> Work instruction:
Where the listing below reaches the line containing "Instruction: Select the", start writing out lines exactly, and stop once the line containing "Task: Save figure with the floppy disk icon" has been written.

> Records for this exercise:
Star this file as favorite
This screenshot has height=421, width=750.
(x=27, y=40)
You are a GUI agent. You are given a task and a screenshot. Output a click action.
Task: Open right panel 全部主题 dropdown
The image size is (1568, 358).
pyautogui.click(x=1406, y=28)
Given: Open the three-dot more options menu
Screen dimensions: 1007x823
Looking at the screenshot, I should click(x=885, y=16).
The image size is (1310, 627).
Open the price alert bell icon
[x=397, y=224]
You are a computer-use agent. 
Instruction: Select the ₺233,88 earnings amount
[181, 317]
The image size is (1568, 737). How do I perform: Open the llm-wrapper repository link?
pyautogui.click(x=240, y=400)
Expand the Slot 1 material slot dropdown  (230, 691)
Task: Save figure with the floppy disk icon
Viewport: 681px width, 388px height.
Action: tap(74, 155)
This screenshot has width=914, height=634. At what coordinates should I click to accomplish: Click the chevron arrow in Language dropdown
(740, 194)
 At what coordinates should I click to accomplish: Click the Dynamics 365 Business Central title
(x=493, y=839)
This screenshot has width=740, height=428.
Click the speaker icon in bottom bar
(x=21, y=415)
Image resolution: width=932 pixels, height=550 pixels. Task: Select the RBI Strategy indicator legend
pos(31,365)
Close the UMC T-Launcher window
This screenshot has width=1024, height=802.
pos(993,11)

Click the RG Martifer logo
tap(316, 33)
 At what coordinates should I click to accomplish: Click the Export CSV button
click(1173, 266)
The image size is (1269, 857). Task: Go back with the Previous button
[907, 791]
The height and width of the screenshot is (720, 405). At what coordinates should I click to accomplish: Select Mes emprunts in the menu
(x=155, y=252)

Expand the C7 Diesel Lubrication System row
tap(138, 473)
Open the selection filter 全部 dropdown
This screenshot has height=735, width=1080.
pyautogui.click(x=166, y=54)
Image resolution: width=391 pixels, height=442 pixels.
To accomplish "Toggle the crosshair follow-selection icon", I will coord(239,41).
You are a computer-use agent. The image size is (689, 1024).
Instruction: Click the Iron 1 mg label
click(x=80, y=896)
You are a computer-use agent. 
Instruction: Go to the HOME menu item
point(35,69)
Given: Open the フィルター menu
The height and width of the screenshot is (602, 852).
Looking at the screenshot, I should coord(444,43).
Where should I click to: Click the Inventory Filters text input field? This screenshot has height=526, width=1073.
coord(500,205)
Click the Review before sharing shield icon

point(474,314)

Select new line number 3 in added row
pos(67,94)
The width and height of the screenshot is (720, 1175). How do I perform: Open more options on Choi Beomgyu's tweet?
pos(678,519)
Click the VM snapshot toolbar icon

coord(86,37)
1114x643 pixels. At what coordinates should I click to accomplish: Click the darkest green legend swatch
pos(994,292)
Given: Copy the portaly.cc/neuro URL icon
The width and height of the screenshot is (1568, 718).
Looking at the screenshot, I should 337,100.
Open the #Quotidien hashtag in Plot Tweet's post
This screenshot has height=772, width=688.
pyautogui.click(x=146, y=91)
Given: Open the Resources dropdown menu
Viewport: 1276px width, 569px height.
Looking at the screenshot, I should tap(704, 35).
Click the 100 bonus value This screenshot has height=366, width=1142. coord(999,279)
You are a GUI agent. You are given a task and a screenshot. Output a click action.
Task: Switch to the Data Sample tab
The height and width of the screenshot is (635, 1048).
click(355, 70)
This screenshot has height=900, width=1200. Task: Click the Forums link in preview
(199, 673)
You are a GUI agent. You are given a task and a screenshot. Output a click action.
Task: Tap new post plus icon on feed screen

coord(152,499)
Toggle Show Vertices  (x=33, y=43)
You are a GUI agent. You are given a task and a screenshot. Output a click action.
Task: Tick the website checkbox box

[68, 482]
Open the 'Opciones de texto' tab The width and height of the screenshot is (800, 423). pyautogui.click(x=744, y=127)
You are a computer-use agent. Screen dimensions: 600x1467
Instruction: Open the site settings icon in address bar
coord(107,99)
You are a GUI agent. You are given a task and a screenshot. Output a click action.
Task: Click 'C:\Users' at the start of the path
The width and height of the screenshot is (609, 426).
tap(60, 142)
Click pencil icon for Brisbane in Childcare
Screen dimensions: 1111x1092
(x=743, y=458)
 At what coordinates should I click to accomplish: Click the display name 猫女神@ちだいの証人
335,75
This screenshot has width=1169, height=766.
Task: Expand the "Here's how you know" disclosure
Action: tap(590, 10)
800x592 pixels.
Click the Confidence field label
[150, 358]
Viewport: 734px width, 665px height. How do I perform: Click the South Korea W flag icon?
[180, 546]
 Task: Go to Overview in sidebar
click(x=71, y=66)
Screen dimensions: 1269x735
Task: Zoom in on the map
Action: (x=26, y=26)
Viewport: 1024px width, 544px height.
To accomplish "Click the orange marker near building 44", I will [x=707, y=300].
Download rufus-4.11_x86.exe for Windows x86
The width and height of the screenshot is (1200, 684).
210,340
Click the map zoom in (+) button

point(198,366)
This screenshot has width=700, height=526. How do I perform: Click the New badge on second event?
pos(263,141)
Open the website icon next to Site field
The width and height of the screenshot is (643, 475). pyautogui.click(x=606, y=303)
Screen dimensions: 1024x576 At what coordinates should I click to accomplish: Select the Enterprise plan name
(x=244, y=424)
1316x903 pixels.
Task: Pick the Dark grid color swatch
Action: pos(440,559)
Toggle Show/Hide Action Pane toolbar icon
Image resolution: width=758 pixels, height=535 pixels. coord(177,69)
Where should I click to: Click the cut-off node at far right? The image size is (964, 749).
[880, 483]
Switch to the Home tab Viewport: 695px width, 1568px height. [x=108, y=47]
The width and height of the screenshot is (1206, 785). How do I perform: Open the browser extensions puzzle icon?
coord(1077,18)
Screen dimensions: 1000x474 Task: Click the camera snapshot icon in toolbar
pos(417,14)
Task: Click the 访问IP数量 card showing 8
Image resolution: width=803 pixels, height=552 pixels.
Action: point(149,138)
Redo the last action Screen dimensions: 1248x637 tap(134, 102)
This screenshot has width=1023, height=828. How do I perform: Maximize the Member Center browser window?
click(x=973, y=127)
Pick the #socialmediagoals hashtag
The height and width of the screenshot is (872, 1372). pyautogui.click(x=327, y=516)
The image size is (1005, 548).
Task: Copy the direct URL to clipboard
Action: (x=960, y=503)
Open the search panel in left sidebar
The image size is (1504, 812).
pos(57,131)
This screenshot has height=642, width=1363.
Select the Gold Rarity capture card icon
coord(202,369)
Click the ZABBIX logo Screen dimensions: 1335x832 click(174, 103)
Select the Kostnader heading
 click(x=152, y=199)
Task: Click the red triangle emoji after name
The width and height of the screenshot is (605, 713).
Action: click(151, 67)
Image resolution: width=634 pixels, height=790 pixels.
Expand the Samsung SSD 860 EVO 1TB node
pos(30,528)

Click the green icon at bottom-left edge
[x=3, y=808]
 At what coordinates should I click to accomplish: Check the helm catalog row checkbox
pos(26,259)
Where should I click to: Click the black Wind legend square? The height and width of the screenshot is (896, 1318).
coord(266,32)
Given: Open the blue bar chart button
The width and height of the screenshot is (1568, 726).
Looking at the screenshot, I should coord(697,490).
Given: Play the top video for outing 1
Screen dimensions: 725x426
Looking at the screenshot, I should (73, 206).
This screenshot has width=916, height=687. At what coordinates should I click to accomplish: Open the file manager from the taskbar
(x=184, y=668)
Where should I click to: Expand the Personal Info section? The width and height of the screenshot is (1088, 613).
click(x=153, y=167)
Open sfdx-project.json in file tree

> Answer section:
Instruction: Select the ₺233,88 earnings amount
[181, 317]
The image size is (1568, 737). How do I perform: Open the llm-wrapper repository link?
pyautogui.click(x=240, y=400)
Expand the Slot 1 material slot dropdown  (230, 691)
Task: Save figure with the floppy disk icon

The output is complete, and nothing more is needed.